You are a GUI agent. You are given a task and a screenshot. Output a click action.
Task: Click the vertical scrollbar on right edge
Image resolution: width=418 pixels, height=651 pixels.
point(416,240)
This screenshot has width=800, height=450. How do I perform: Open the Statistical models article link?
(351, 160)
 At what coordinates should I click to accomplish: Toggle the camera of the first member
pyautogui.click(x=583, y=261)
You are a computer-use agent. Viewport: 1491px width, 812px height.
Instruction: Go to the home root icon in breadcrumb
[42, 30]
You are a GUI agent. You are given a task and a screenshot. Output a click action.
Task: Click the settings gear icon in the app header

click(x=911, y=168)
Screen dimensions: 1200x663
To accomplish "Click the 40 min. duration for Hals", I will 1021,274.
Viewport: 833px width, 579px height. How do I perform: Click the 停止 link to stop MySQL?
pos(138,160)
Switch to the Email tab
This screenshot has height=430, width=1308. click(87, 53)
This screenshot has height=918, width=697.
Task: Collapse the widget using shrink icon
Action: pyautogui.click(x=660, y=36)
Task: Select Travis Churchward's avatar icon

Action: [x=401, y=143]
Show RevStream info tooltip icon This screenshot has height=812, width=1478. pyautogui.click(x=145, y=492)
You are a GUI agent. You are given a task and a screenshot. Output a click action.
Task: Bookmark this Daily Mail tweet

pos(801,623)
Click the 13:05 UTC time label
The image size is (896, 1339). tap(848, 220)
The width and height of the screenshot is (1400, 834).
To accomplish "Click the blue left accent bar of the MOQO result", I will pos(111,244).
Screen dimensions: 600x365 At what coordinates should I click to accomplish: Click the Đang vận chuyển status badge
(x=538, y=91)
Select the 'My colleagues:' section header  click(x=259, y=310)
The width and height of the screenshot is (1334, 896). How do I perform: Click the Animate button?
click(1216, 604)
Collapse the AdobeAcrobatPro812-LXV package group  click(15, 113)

***

Please retype the whole of the material above exactly.

Answer space.
You are a GUI agent. You are given a task and a screenshot. Output a click action.
Task: Click the vertical scrollbar on right edge
Image resolution: width=418 pixels, height=651 pixels.
point(416,240)
This screenshot has width=800, height=450. How do I perform: Open the Statistical models article link?
(351, 160)
 At what coordinates should I click to accomplish: Toggle the camera of the first member
pyautogui.click(x=583, y=261)
You are a computer-use agent. Viewport: 1491px width, 812px height.
Instruction: Go to the home root icon in breadcrumb
[42, 30]
You are a GUI agent. You are given a task and a screenshot. Output a click action.
Task: Click the settings gear icon in the app header

click(x=911, y=168)
Screen dimensions: 1200x663
To accomplish "Click the 40 min. duration for Hals", I will 1021,274.
Viewport: 833px width, 579px height. How do I perform: Click the 停止 link to stop MySQL?
pos(138,160)
Switch to the Email tab
This screenshot has height=430, width=1308. click(87, 53)
This screenshot has height=918, width=697.
Task: Collapse the widget using shrink icon
Action: pyautogui.click(x=660, y=36)
Task: Select Travis Churchward's avatar icon

Action: [x=401, y=143]
Show RevStream info tooltip icon This screenshot has height=812, width=1478. pyautogui.click(x=145, y=492)
You are a GUI agent. You are given a task and a screenshot. Output a click action.
Task: Bookmark this Daily Mail tweet

pos(801,623)
Click the 13:05 UTC time label
The image size is (896, 1339). tap(848, 220)
The width and height of the screenshot is (1400, 834).
To accomplish "Click the blue left accent bar of the MOQO result", I will pos(111,244).
Screen dimensions: 600x365 At what coordinates should I click to accomplish: Click the Đang vận chuyển status badge
(x=538, y=91)
Select the 'My colleagues:' section header  click(x=259, y=310)
The width and height of the screenshot is (1334, 896). How do I perform: Click the Animate button?
click(1216, 604)
Collapse the AdobeAcrobatPro812-LXV package group  click(15, 113)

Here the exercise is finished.